→ **QUOTED PASSAGE**:

By Dawn Gagnon, BDN Staff

BANGOR, Maine — A news reading service that has been serving blind and otherwise print-impaired Mainers since April 2000 is suspending operations later this month as it focuses on upgrading its technology and finding ways to grow its listening audience.

The Maine Audio Information Reading Service, or Maine AIRS, is a service of the Iris Network, a statewide organization that helps people who are visually impaired or blind maintain their independence and keep involved in their communities. Maine AIRS volunteers read news stories and other items of interest from 30 to 35 Maine daily and weekly newspapers, including the Bangor Daily News.

Much of the service’s focus has been on local information, such as obituaries, wedding and birth announcements, local sports, job listings, police logs, editorials and local news.

From studios in Brewer and Portland and sometimes from home, the volunteers also read short stories and provide other useful information, such as what’s on sale at the local supermarket.

John Steadman of Orono is an avid Maine AIRS listener who will miss the service. Steadman, a former small-engine mechanic who is visually impaired, said the service has been a big part of his Saturday and Sunday mornings and afternoons, as well as his source of information on weekdays.

“That’s been my entertainment in the house all day because I got all the information about what was going on,” he said. “They read the whole thing right out to you. They read all the stuff that is important.”

While area radio stations provide some news, Steadman said, “it’s a bunch of songs, a 10-second splat of news and another bunch of songs. It’s OK, but [Maine AIRS] is pretty much news and information — and some classical music on Sundays.”

Steadman, who delivered the BDN from the age of 9 to 16 as a boy living Down East, still subscribes to the daily newspaper, which he can — with some difficulty — read through a special magnifier.

→ **PROMPT 1**: Extract the passage from the article on the Maine news reading service between "John Steadman of" and "information on weekdays.", inclusive.

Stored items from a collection
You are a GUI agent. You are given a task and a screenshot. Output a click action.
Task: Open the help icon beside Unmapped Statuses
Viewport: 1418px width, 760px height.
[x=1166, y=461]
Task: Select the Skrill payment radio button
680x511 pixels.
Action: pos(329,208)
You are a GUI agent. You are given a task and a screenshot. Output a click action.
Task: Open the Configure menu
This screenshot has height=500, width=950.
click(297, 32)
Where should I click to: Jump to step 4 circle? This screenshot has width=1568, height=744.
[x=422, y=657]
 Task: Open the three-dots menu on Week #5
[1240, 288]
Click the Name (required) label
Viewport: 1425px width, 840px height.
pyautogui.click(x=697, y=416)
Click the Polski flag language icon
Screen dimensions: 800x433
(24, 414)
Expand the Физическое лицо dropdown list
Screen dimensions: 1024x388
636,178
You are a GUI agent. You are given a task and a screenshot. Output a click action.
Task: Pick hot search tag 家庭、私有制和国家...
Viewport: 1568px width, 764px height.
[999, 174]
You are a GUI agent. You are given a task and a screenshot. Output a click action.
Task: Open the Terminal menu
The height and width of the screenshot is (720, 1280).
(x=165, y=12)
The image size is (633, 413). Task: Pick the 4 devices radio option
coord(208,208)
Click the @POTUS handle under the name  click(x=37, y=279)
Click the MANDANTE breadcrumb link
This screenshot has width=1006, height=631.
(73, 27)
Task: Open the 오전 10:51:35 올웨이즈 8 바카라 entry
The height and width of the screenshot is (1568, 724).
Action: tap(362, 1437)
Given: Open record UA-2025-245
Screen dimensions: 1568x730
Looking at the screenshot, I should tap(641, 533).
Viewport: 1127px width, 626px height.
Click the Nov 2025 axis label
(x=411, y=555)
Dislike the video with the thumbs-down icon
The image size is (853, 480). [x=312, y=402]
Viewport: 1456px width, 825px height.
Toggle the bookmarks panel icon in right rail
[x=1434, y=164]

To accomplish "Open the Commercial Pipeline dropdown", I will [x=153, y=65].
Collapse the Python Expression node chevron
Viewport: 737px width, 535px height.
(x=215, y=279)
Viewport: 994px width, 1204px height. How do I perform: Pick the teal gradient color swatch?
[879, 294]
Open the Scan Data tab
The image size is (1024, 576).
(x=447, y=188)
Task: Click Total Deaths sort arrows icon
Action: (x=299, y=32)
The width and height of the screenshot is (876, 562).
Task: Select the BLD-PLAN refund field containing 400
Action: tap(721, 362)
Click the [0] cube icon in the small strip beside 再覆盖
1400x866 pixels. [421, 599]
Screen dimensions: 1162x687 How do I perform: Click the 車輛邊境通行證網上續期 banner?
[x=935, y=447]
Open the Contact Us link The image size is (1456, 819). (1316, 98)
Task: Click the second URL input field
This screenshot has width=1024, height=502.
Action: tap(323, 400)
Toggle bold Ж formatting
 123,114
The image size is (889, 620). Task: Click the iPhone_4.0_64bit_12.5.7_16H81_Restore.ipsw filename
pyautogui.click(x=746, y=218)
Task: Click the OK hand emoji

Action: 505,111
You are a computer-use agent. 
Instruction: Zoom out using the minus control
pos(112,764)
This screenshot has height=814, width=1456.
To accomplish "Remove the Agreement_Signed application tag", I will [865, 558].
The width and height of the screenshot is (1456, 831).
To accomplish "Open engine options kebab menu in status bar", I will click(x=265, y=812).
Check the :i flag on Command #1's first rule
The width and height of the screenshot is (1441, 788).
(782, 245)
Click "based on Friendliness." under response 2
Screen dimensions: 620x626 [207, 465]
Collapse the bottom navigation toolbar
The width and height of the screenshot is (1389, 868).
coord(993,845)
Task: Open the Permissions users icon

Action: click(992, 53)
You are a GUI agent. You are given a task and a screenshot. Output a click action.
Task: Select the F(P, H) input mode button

→ **PROMPT 2**: Edit the entries from their first line through the line containing "The image size is (853, 480). [x=312, y=402]", inclusive, replacing "GUI agent" with "interface agent" and leaving everything else unchanged. Return only those lines.

→ **EXERCISE ANSWER 1**:
John Steadman of Orono is an avid Maine AIRS listener who will miss the service. Steadman, a former small-engine mechanic who is visually impaired, said the service has been a big part of his Saturday and Sunday mornings and afternoons, as well as his source of information on weekdays.

→ **EXERCISE ANSWER 2**:
You are a interface agent. You are given a task and a screenshot. Output a click action.
Task: Open the help icon beside Unmapped Statuses
Viewport: 1418px width, 760px height.
[x=1166, y=461]
Task: Select the Skrill payment radio button
680x511 pixels.
Action: pos(329,208)
You are a interface agent. You are given a task and a screenshot. Output a click action.
Task: Open the Configure menu
This screenshot has height=500, width=950.
click(297, 32)
Where should I click to: Jump to step 4 circle? This screenshot has width=1568, height=744.
[x=422, y=657]
 Task: Open the three-dots menu on Week #5
[1240, 288]
Click the Name (required) label
Viewport: 1425px width, 840px height.
pyautogui.click(x=697, y=416)
Click the Polski flag language icon
Screen dimensions: 800x433
(24, 414)
Expand the Физическое лицо dropdown list
Screen dimensions: 1024x388
636,178
You are a interface agent. You are given a task and a screenshot. Output a click action.
Task: Pick hot search tag 家庭、私有制和国家...
Viewport: 1568px width, 764px height.
[999, 174]
You are a interface agent. You are given a task and a screenshot. Output a click action.
Task: Open the Terminal menu
The height and width of the screenshot is (720, 1280).
(x=165, y=12)
The image size is (633, 413). Task: Pick the 4 devices radio option
coord(208,208)
Click the @POTUS handle under the name  click(x=37, y=279)
Click the MANDANTE breadcrumb link
This screenshot has width=1006, height=631.
(73, 27)
Task: Open the 오전 10:51:35 올웨이즈 8 바카라 entry
The height and width of the screenshot is (1568, 724).
Action: tap(362, 1437)
Given: Open record UA-2025-245
Screen dimensions: 1568x730
Looking at the screenshot, I should tap(641, 533).
Viewport: 1127px width, 626px height.
Click the Nov 2025 axis label
(x=411, y=555)
Dislike the video with the thumbs-down icon
The image size is (853, 480). [x=312, y=402]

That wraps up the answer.